Editorial | The wolf may not be so big and bad

One thing is certain about casinos: They're coming to Philadelphia. Or they're not.

The odds remain long that the Casino-Free Philadelphia forces will prevail, no question. There's enormous political pressure - from Harrisburg to City Hall - to generate the millions of dollars for tax relief, not to mention the construction and casino jobs promised by slot parlors.

Yet, there have been signs that the gambling juggernaut won't proceed without the public's having more to say about it. Among those signs:

Council did the right thing last week by unanimously overriding Mayor Street's veto of the May 15 ballot question on casino zoning.

If approved by Philadelphia voters, the City Charter change could force the city's two slot casinos to move off the Delaware River waterfront, or out of the city altogether.

Council's back-to-back 17-0 votes in support of the ballot question - first approving the measure, then overriding Street's veto - is a good indication that city voters will get their say on this issue. There's also broad support for the ballot question among the candidates for mayor.
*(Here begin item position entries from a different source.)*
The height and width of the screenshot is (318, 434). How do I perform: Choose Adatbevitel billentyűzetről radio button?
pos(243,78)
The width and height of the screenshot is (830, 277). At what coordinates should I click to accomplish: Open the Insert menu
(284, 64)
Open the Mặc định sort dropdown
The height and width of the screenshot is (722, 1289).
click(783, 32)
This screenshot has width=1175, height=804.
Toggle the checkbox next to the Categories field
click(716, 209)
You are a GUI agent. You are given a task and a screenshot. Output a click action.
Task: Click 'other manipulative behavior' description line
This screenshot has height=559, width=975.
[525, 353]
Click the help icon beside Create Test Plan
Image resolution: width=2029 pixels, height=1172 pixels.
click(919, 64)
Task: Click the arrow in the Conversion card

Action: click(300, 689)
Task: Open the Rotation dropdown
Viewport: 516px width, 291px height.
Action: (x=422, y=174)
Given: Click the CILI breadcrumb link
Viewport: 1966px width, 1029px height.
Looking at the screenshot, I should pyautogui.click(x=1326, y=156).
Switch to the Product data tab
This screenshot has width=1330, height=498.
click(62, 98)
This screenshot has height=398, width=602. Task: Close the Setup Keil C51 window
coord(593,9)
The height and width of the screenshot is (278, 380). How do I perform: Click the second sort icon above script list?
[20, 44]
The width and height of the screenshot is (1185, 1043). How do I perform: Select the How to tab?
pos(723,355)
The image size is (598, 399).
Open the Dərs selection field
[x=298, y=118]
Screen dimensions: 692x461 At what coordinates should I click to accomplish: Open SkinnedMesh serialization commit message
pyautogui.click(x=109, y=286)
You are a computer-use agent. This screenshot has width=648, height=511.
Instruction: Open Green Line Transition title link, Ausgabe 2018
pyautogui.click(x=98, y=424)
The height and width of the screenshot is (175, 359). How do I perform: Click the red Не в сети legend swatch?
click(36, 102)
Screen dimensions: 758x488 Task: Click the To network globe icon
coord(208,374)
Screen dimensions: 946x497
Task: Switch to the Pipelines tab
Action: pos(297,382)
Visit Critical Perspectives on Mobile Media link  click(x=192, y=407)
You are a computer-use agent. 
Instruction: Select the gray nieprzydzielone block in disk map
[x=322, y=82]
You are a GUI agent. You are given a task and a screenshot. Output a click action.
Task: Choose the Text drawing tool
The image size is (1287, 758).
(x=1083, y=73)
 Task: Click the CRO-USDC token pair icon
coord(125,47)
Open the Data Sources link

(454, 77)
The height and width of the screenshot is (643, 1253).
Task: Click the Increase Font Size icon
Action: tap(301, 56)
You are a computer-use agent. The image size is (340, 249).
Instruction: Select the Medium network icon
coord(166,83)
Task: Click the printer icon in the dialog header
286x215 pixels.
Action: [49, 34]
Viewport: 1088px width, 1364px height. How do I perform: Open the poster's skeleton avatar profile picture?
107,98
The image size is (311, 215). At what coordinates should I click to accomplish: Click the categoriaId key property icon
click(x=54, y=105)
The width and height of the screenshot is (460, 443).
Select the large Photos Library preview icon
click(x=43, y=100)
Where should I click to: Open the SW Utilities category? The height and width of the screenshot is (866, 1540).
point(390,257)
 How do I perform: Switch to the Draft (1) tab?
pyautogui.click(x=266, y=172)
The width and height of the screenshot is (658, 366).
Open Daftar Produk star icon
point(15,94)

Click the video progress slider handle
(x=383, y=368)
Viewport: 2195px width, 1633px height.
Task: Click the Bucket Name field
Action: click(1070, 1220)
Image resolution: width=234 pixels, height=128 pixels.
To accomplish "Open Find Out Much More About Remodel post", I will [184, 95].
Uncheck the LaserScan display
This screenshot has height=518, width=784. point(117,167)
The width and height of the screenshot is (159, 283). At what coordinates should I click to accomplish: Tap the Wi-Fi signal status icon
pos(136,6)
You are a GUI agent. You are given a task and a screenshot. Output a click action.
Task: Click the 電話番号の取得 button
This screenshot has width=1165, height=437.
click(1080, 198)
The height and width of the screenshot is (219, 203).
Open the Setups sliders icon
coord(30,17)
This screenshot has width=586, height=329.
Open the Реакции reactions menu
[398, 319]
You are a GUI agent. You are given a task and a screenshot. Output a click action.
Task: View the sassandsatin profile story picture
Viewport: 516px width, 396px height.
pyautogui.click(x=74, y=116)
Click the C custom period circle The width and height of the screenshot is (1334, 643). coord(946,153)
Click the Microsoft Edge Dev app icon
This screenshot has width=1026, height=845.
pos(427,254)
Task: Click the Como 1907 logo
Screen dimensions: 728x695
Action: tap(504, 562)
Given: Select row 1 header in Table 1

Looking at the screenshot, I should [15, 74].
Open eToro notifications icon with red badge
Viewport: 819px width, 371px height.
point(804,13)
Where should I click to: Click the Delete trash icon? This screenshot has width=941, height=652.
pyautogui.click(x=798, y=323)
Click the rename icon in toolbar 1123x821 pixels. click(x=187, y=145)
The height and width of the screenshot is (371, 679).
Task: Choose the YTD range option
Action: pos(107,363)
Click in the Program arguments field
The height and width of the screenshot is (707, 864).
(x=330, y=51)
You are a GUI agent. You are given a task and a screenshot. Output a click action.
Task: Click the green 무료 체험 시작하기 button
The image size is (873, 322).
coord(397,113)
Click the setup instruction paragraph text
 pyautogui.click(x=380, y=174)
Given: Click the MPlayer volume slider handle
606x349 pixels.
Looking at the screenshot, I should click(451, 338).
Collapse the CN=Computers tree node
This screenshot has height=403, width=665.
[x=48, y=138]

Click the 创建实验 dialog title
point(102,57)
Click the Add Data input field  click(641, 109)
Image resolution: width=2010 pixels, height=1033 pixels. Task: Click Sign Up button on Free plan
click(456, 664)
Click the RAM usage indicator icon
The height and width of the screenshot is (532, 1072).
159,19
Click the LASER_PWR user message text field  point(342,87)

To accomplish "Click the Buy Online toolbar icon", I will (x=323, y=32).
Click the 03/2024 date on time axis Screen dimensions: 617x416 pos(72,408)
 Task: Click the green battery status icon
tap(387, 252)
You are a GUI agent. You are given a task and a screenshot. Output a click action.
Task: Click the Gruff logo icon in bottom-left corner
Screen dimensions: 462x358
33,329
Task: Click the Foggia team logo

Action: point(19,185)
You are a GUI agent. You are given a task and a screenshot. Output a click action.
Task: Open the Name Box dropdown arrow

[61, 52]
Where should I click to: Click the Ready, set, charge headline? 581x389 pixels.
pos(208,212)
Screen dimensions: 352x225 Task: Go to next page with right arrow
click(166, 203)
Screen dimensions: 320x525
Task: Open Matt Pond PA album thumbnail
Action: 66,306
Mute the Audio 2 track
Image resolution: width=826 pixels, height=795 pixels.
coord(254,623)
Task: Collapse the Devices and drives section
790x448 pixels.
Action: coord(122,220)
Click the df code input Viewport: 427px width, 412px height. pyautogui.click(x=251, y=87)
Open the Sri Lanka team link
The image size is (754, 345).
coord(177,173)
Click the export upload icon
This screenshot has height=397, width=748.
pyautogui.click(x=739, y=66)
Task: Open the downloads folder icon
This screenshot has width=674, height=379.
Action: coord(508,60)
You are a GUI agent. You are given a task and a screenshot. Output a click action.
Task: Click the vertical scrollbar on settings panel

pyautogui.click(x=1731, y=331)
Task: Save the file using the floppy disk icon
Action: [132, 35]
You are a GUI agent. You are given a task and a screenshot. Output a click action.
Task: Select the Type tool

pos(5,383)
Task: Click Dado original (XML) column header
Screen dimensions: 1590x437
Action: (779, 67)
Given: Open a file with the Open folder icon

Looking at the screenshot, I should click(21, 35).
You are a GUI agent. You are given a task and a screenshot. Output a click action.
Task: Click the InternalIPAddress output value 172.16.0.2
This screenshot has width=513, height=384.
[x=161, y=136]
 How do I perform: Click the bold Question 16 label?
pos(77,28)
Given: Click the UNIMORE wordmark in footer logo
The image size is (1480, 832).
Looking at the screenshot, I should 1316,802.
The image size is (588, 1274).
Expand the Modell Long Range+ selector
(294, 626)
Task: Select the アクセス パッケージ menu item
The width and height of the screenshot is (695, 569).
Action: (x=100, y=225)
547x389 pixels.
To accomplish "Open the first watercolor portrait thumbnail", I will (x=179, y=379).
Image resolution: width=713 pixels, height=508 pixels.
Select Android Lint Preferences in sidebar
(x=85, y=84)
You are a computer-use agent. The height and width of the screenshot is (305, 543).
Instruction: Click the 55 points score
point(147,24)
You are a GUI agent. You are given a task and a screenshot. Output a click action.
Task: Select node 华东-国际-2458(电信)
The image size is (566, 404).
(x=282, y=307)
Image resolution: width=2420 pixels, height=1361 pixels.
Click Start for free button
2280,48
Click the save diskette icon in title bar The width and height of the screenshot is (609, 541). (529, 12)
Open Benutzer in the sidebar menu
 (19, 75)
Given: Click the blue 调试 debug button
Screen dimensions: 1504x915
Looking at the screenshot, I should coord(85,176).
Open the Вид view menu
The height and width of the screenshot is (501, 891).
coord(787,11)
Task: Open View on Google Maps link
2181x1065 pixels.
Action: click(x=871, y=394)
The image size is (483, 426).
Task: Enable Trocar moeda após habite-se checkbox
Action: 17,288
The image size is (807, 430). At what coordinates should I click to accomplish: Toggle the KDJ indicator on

With weeks to go before the primary, the casino question could be upended yet. But it was another hopeful sign that City Solicitor Romulo L. Diaz Jr. decided that the city shouldn't try to strike the question from the ballot.

At this point, that's the right course - to let the casino question go before Philadelphia voters.

If the charter change is approved, there's little doubt its fate will be decided by the Pennsylvania Supreme Court, where all casino appeals go.

Look for the state Gaming Control Board to file immediately to overturn any city-imposed zoning limits, as the board already has vowed.

As for the outcome of that court appeal, conventional wisdom says there's no way casino opponents prevail, right? Well, not so fast.

A detailed legal analysis issued the other week by the Casino-Free citizens group lays out a compelling case that the city never gave up its right to set zoning rules for casinos. The brief cites state Supreme Court precedents, not obscure Scottish law, or anything like that.

Another twist and turn on the casino zoning front last week, came with word that 2002 Council-approved zoning rules for the north Delaware River waterfront already may rule out the SugarHouse casino site - although, not the site of its southern neighbor, Foxwoods.

And at the state Supreme Court last week - which has several political hot-potato cases before it - the justices engaged in their own bit of push-back. They rejected the gaming board's bullying insistence that four losing casino applicants must post a total of $364 million in bonds to appeal the license selections.

If the casinos are coming, let it at least be on a level playing field.